The initial reaction would be similar -- the short-period would be excited, but would quickly damp out -- this would excite the phugoid, which would take longer to damp. At the end of the phugoid, you would return to essentially your initial velocity in steady level flight. Your altitude might be slightly lower or higher than your initial altitude. You would not be in a significant climb or descent -- you should return to your initial equilibrium condition.

The increase in angle of attack increases the lift and drag. The airplane will begin to climb. If the elevator control is small enough, and the pilot continues to hold it in without adjusting, the airplane will begin to oscillate around a new equilibrium in airspeed and climb rate. That is to say, the climb rate will increase, which slows the airspeed. The slower airspeed reduces the climb rate, which allows the airspeed to increase again, and the cycle starts again.

This repetitive cycle of cyclically varying pitch and airspeed is called "phugoid oscillations." Airplanes are intentionally designed to dampen phugoid oscillations, so the airplane will eventually reach a new equilibrium, corresponding to the traditional "climb" free-body diagram you are familiar with (or descent, depending on airspeed). How quickly it reaches the new equilibrium will depend on the plane.

Of course, if the elevator control is too large, the airspeed will continue to decay and the airplane will eventually stall.

• This assumes the pilot holds the elevator input, right? If he makes the input & then releases it, everything should damp out at about the same equilibrium conditions (maybe slightly higher altitude) as before, yes?
– Ralph J
Commented Apr 10, 2023 at 1:44
• @RalphJ Yes, my assumption here is that the pilot holds the input. Commented Apr 10, 2023 at 3:52

No weight (mass) is added. Assuming the elevator deflection is constant, this is what will happen.

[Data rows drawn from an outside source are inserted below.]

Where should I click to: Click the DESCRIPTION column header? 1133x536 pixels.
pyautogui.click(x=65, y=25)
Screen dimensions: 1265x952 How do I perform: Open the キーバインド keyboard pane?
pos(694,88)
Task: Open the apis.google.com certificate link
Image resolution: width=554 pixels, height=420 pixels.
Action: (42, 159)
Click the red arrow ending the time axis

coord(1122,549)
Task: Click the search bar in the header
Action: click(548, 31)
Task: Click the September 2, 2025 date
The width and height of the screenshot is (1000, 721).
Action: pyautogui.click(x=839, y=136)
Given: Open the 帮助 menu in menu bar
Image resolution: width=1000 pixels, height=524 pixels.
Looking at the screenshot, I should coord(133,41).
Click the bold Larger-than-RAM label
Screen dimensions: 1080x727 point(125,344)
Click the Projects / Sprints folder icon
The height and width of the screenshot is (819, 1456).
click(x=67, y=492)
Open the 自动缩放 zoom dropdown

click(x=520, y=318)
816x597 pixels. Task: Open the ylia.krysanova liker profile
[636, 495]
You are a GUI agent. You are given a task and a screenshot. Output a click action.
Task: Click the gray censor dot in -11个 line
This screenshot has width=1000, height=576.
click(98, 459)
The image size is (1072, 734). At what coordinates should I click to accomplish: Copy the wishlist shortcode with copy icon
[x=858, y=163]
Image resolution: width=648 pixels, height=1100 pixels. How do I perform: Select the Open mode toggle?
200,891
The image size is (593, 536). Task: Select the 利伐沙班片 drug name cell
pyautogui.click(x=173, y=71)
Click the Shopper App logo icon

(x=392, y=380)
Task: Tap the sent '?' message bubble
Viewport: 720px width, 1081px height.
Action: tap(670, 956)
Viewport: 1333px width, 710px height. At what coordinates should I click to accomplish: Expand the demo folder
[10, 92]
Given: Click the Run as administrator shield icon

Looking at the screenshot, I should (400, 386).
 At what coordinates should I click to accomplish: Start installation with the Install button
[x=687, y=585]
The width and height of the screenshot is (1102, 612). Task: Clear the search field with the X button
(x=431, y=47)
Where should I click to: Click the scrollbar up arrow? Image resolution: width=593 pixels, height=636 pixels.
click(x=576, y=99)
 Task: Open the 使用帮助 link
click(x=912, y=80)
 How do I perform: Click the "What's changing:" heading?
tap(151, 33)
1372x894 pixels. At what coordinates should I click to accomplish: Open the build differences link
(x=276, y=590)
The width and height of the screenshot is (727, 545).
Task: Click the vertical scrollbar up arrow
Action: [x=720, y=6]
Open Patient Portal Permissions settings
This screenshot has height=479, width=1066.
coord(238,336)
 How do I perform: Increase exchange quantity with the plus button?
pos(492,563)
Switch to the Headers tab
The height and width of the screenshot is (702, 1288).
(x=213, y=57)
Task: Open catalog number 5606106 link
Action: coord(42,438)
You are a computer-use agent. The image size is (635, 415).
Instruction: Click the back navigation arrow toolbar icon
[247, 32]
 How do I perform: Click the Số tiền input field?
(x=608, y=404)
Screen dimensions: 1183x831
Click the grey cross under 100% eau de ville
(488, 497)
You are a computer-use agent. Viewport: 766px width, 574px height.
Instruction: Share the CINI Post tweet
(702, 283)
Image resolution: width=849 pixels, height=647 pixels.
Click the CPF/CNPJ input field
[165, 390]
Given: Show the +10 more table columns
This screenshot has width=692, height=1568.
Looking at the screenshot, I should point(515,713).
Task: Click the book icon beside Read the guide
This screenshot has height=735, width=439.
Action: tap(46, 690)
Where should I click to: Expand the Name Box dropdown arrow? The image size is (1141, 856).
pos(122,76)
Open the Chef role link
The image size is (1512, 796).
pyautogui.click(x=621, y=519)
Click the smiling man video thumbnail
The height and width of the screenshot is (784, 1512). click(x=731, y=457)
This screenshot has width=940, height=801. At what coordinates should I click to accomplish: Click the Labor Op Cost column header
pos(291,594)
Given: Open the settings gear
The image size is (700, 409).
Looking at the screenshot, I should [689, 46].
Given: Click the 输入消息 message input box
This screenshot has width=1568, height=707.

1. AOA will increase, causing an increase in Lift and Drag.
2. The increase in Lift, (greater than the weight), will cause the aircraft pitch flight path to increase, (it will begin to climb).
3. As pitch attitude continues to increase, (Climbing at increasing climb angle), the airspeed will decrease.
4. As airspeed decreases, the Lift will decrease.
5. When the aircraft, (climbing), has slowed sufficiently to the point where the Lift at its reduced airspeed is again equivilent to the weight, the aircraft climb angle will stop increasing.
6. The aircraft, still climbing, will slow even more, and lift will decrease even more, below the weight.
7. Lift now less than weight the climb angle will begin to decrease.
8. The airspeed will continue to decrease as the nose, (still climbing), pitches down.
9. When the descending nose reaches that pitch attitude necessary to maintain level flight, the airspeed will be below that necessary to generate 1 G of Lift, and the nose will continue to fall below level flight.
10. Nose below the horizon, the aircraft will descend, and airspeed will begin to increase.

Cycle will repeat, with smaller and smaller oscillations, until it stabilizes at a slower than original airspeed, (since you did not increase power, and the higher AOA will have increased induced drag). If you started this at an airspeed above L/D max, you will probably be in a slight climb. If you were below L/D max, you will probably be in a slight descent.